Vidéo Banksy brade ses œuvres incognito © photo Frédérique Vanandrewelt / Banksy
Il est impossible ici de commenter toutes les œuvres de Banksy reproduites de manière anonymes par plusieurs artistes de rue internationaux sur les murs d’un musée qui nous emmène dans toutes les villes du monde où le génial tagueur a officié. 900 m² pour exposer 120 œuvres dont certaines ont disparu souvent effacées par des propriétaires non avertis et présentées dans un parcours attractif suivant une superbe scénographie.
Vue prise de l’étage © photo Frédérique Vanandrewelt / Banksy
Je vous invite donc à laisser vos pas vous conduire au 28 rue de Laeken à Bruxelles pour plonger dans l’univers d’un street artiste pour le moins fascinant.

== Données enregistrées ==
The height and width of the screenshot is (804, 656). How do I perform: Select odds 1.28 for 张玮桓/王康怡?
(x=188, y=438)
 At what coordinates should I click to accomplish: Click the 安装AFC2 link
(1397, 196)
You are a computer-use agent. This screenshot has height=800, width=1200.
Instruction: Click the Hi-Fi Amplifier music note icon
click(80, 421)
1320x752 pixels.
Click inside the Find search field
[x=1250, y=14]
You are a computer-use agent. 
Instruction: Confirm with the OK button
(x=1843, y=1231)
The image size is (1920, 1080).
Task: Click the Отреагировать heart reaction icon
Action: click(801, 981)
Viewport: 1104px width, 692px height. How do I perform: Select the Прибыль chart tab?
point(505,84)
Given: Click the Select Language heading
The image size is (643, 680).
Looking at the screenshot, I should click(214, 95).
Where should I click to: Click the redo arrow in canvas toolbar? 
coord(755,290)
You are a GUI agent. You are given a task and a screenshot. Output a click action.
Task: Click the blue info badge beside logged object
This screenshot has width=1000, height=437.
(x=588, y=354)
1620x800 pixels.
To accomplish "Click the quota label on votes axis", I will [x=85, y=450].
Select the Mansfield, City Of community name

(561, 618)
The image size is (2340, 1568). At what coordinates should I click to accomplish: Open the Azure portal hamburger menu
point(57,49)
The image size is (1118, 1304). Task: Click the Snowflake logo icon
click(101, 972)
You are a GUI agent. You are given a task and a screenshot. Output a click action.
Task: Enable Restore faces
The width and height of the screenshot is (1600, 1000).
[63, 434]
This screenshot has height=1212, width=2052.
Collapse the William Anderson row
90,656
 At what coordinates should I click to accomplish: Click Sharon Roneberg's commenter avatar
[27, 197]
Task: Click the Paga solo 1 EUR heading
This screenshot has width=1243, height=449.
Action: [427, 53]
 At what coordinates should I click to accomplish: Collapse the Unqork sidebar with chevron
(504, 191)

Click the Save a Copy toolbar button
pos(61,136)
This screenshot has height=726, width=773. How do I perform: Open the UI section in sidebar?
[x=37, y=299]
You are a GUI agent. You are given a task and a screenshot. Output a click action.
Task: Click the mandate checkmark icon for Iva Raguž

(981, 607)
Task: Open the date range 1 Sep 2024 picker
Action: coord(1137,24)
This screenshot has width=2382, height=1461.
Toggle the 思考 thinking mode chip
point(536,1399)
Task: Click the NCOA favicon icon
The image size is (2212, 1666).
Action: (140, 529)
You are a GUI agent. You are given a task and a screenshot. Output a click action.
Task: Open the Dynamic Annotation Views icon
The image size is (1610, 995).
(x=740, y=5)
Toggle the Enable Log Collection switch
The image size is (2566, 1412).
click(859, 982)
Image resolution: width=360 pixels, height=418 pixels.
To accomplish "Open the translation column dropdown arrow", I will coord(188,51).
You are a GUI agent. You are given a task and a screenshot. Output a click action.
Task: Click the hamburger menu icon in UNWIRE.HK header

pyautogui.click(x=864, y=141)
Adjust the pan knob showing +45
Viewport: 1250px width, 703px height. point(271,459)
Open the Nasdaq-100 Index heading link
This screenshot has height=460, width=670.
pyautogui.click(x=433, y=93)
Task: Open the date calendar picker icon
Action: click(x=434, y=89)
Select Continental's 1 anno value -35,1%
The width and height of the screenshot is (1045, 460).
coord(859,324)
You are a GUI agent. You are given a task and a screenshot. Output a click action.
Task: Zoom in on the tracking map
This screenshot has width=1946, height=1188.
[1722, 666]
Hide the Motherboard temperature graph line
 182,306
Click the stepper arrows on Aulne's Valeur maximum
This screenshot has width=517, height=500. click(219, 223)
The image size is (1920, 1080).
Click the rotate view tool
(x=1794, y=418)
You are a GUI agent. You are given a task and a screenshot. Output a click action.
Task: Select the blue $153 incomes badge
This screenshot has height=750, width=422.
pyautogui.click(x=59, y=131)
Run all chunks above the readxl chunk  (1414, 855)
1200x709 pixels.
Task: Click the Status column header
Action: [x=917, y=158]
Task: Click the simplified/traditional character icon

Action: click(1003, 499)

== TRAVAIL DEMANDÉ ==
1/ À quelle adresse l'extrait sur l'exposition Banksy situe-t-il le musée ?
2/ Transformez en liste JSON de chaînes les lignes des enregistrements allant de la ligne contenant "1320x752 pixels." jusqu'à la ligne contenant "Action: [427, 53]" incluse. Chaque ligne doit devenir une chaîne, et les lignes vides doivent être omises.
Ces enregistrements n'ont aucun rapport avec l'extrait.

== RÉPONSES DANS L'ORDRE ==
1/ Au 28 rue de Laeken à Bruxelles.

2/
[
  "1320x752 pixels.",
  "Click inside the Find search field",
  "[x=1250, y=14]",
  "You are a computer-use agent. ",
  "Instruction: Confirm with the OK button",
  "(x=1843, y=1231)",
  "The image size is (1920, 1080).",
  "Task: Click the Отреагировать heart reaction icon",
  "Action: click(801, 981)",
  "Viewport: 1104px width, 692px height. How do I perform: Select the Прибыль chart tab?",
  "point(505,84)",
  "Given: Click the Select Language heading",
  "The image size is (643, 680).",
  "Looking at the screenshot, I should click(214, 95).",
  "Where should I click to: Click the redo arrow in canvas toolbar? ",
  "coord(755,290)",
  "You are a GUI agent. You are given a task and a screenshot. Output a click action.",
  "Task: Click the blue info badge beside logged object",
  "This screenshot has width=1000, height=437.",
  "(x=588, y=354)",
  "1620x800 pixels.",
  "To accomplish \"Click the quota label on votes axis\", I will [x=85, y=450].",
  "Select the Mansfield, City Of community name",
  "(561, 618)",
  "The image size is (2340, 1568). At what coordinates should I click to accomplish: Open the Azure portal hamburger menu",
  "point(57,49)",
  "The image size is (1118, 1304). Task: Click the Snowflake logo icon",
  "click(101, 972)",
  "You are a GUI agent. You are given a task and a screenshot. Output a click action.",
  "Task: Enable Restore faces",
  "The width and height of the screenshot is (1600, 1000).",
  "[63, 434]",
  "This screenshot has height=1212, width=2052.",
  "Collapse the William Anderson row",
  "90,656",
  " At what coordinates should I click to accomplish: Click Sharon Roneberg's commenter avatar",
  "[27, 197]",
  "Task: Click the Paga solo 1 EUR heading",
  "This screenshot has width=1243, height=449.",
  "Action: [427, 53]"
]